Chen X#1, Shen Y#1, Ye C2, Mumingjiang Y3, Lu J2, Yu Y4,5.
Postgrad Med J. 2020 Feb 29. pii: postgradmedj-2019-137120. doi: 10.1136/postgradmedj-2019-137120. [Epub ahead of print]
The aim of this study was to evaluate the effect of antiosteoporotic drugs on preventing periprosthetic bone loss in calcar 6 and 12 months after total hip arthroplasty.
The network meta-analysis was conducted guided by the Preferred Reporting Items for Systematic Reviews and Meta-analysis (PRISMA) guideline. A systematic literature search was conducted and 21 studies that enrolled a total of 955 patients with 9 antiosteoporotic drugs met the inclusion criteria. Network meta-analysis and conventional meta-analysis were carried out for calculating standard mean difference (SMD) and the surface under cumulative ranking curve (SUCRA) of the bone mineral density (BMD) in calcar (Gruen zone 7) as well as bone turnover markers (BTMs) including bone-specific alkaline phosphatase (BSAP) and collagen type I cross-linked N telopeptide (NTX) at 6 and 12 months between different antiosteoporotic drugs.
At 6 months after total hip arthroplasty, zoledronate (SUCRA=86.4%), risedronate (SUCRA=51.3%) and etidronate (SUCRA=44.5%) were effective in retaining BMD in calcar; zoledronate was significantly more effective than etidronate (SMD=0.65, 95% CI 0.03 to 1.27). Teriparatide (SUCRA=84.5%), denosumab (SUCRA=82.5%), zoledronate (SUCRA=69.2%), alendronate+alfacalcidol (SUCRA=66.2%) and etidronate (SUCRA=51.5%) were the top five drugs in retaining BMD in calcar at 12 months after total hip arthroplasty and the efficacy were comparable. After simultaneously excluding studies in which the prosthesis were cement and the drug dosages as well as treatment durations were inconsistent with those in treating osteoporosis, the above results were robust with the exception that alendronate showed significant efficacy compared with placebo (SMD=1.22, 95% CI 0.46 to 1.99) and was comparable with those effective drugs at 12 months. Long-term residual effect was corroborated only in etidronate, alendronate and zoledronate from previous studies. BTMs were significantly decreased as early as 6 months (SMD of BSAP -0.49, 95% CI -0.84 to -0.13; SMD of NTX -0.93, 95% CI -1.21 to -0.64) and sustained until 12 months (SMD of BSAP -0.27, 95% CI -0.50 to -0.03; SMD of NTX -0.84, 95% CI -1.11 to -0.56) during the prophylaxis.

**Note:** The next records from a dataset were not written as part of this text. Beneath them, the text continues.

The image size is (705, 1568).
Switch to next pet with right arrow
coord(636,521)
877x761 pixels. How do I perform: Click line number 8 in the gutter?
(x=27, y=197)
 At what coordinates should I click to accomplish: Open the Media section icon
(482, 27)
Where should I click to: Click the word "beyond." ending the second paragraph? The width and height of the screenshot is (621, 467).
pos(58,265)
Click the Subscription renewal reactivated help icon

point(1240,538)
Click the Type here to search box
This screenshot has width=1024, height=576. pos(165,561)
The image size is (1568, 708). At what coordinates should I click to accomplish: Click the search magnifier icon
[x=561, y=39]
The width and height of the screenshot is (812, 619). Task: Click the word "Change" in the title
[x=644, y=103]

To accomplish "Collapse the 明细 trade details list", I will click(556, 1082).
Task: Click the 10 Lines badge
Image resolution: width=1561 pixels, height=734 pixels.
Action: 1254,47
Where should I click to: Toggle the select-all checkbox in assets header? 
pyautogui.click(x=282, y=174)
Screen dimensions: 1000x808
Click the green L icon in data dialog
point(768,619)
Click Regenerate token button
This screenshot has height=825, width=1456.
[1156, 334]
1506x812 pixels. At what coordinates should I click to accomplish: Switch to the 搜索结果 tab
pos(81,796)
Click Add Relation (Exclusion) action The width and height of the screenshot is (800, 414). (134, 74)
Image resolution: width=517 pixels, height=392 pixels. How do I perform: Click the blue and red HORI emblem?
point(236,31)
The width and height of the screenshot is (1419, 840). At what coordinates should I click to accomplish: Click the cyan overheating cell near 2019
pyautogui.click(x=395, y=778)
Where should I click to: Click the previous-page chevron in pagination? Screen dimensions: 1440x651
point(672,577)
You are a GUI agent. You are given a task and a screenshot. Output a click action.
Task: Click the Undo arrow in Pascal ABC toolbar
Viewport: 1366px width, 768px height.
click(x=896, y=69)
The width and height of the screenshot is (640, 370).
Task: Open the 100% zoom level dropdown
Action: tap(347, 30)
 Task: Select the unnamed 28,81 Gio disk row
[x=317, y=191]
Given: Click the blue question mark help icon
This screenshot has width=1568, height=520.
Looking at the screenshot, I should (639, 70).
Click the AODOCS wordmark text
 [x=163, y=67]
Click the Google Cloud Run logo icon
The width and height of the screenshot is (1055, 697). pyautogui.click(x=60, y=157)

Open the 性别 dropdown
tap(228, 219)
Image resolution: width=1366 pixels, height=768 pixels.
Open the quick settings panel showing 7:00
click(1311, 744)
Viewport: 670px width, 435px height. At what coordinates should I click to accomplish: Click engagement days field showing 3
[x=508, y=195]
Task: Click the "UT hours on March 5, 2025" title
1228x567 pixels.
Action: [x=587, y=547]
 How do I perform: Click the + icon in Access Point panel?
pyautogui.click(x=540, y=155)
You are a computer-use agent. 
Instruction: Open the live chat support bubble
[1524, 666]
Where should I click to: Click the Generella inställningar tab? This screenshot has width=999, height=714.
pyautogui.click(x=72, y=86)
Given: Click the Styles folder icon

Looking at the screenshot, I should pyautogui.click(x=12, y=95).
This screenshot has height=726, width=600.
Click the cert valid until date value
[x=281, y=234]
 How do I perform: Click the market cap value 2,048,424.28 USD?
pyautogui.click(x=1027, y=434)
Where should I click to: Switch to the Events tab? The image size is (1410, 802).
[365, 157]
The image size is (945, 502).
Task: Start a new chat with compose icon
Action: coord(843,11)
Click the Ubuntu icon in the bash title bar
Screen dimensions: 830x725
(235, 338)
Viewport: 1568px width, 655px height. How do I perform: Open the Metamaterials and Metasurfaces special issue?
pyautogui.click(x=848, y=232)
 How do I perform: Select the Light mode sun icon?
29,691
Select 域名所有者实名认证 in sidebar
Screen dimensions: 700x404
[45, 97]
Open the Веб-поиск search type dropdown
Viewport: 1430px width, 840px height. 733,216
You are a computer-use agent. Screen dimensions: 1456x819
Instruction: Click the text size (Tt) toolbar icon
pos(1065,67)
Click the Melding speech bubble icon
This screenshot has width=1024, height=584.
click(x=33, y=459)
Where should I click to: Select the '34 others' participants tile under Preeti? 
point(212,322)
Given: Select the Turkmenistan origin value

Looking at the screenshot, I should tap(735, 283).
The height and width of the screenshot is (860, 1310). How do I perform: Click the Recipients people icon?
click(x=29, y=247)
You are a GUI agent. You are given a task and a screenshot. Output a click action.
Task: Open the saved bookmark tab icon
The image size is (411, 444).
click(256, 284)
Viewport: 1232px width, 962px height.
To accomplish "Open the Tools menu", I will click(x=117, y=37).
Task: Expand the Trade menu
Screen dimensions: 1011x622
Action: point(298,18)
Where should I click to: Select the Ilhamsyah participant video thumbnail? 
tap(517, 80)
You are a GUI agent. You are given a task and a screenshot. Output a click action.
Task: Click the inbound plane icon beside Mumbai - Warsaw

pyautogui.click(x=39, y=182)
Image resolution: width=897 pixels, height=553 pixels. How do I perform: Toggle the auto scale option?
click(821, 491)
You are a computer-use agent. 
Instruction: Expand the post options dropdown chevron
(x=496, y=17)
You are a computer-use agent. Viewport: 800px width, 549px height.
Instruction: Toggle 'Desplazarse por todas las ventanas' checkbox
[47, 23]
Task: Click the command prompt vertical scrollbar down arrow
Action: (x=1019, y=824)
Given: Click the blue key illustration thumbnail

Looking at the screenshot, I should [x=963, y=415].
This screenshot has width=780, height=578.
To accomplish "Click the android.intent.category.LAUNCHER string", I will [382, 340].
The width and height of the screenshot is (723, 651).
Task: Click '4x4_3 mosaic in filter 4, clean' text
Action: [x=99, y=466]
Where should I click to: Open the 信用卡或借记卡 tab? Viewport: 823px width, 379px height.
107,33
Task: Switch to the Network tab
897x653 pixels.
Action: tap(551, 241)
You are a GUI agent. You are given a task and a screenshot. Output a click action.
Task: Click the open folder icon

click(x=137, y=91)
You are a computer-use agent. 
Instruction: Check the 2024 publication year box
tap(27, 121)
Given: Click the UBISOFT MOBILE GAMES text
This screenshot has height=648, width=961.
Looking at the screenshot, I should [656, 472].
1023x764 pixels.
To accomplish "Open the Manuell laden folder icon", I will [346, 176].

Antiosteoporotic drugs showed prophylactic efficacy on periprosthetic bone loss after total hip arthroplasty in calcar, the effectiveness varied. Zoledronate was the best recommendation due to its optimal efficacy both within 6 and 12 months as well as its residual effect in the long term. BTMs could be used as indicators for monitoring through the treatment. More head-to-head clinical trials are needed to confirm those findings.